Discovery Through Links

High-quality metadata can help users discover data and other resources in many ways. Good titles, abstracts, and keywords, along with spatial and temporal extents, go a long way with many search strategies. Adding metadata to landing pages can also help.

A second discovery strategy, more like browsing, comes into play once someone finds something interesting. This is a classic approach – discovering papers, reports, data, or software referenced from an article or linked to from a web page. Crossref is dedicated to migrating the old approach (references in papers) to the new (web links) and currently manages a database of over 100,000,000 linked resources, many from journal articles, with that goal. DataCite makes connections between resources using relatedIdentifiers that support many kinds of relationships. The ISO metadata standards connect these approaches by supporting references to associated resources in two ways: citations and identifiers.

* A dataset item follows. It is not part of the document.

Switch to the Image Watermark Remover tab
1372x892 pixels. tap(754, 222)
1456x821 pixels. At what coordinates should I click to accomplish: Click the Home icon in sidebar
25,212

Metadata as an Information Hub.

Metadata as an Information Hub.

ISO citations provide all of the information expected in classic citations: title, responsible individuals and organizations in many roles, publication dates, etc. as well as any number of URLs for citations to resources on the web. The linked resources can serve many functions, including download, information, order, etc. Having all of this information included in the metadata makes it possible to provide that information to users to help them decide if they are interested in the cited resource. These ISO citations also include an optional identifier for the cited object which also includes a namespace and a citation to the authority for the code. 

Letting users know how resources are related is another important role of connections made from metadata. The ISO standards combines two types of connections: association types and initiative types, both optional. Initiative types can be used to identify campaigns, experiments, investigations, missions, projects or programs that a resource is related to. Association types are used to identify cross references, larger work citations, and other types of associations.

I have been exploring how discovery using related is supported in several metadata dialects. I will be reporting on these connections in the future.